### [Task to complete]
Write out the following listing verbatim, with every line in its original order and nothing added or dropped.

### [Provided data]
+-------+
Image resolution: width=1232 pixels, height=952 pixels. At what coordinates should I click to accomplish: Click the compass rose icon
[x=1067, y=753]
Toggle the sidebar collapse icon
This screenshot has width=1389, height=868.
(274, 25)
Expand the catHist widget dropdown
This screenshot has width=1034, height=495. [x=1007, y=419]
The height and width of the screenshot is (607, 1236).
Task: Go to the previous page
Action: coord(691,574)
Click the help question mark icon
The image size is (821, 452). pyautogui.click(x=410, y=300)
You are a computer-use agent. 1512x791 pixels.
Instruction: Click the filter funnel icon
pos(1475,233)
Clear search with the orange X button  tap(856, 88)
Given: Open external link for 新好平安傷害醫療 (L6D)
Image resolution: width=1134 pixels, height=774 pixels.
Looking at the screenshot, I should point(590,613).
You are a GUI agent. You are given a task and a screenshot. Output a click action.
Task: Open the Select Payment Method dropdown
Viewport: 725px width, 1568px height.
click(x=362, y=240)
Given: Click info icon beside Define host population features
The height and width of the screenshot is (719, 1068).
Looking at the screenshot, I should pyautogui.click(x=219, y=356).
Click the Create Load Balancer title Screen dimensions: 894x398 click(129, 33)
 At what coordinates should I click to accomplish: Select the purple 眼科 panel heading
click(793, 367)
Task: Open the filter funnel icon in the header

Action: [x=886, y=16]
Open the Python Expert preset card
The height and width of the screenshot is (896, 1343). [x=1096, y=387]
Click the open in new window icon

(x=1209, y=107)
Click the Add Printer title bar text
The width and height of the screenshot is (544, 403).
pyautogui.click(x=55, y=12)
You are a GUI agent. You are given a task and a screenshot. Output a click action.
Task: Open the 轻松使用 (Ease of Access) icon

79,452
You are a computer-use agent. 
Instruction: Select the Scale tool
+-------+
### [Task answer]
Image resolution: width=1232 pixels, height=952 pixels. At what coordinates should I click to accomplish: Click the compass rose icon
[x=1067, y=753]
Toggle the sidebar collapse icon
This screenshot has width=1389, height=868.
(274, 25)
Expand the catHist widget dropdown
This screenshot has width=1034, height=495. [x=1007, y=419]
The height and width of the screenshot is (607, 1236).
Task: Go to the previous page
Action: coord(691,574)
Click the help question mark icon
The image size is (821, 452). pyautogui.click(x=410, y=300)
You are a computer-use agent. 1512x791 pixels.
Instruction: Click the filter funnel icon
pos(1475,233)
Clear search with the orange X button  tap(856, 88)
Given: Open external link for 新好平安傷害醫療 (L6D)
Image resolution: width=1134 pixels, height=774 pixels.
Looking at the screenshot, I should point(590,613).
You are a GUI agent. You are given a task and a screenshot. Output a click action.
Task: Open the Select Payment Method dropdown
Viewport: 725px width, 1568px height.
click(x=362, y=240)
Given: Click info icon beside Define host population features
The height and width of the screenshot is (719, 1068).
Looking at the screenshot, I should pyautogui.click(x=219, y=356).
Click the Create Load Balancer title Screen dimensions: 894x398 click(129, 33)
 At what coordinates should I click to accomplish: Select the purple 眼科 panel heading
click(793, 367)
Task: Open the filter funnel icon in the header

Action: [x=886, y=16]
Open the Python Expert preset card
The height and width of the screenshot is (896, 1343). [x=1096, y=387]
Click the open in new window icon

(x=1209, y=107)
Click the Add Printer title bar text
The width and height of the screenshot is (544, 403).
pyautogui.click(x=55, y=12)
You are a GUI agent. You are given a task and a screenshot. Output a click action.
Task: Open the 轻松使用 (Ease of Access) icon

79,452
You are a computer-use agent. 
Instruction: Select the Scale tool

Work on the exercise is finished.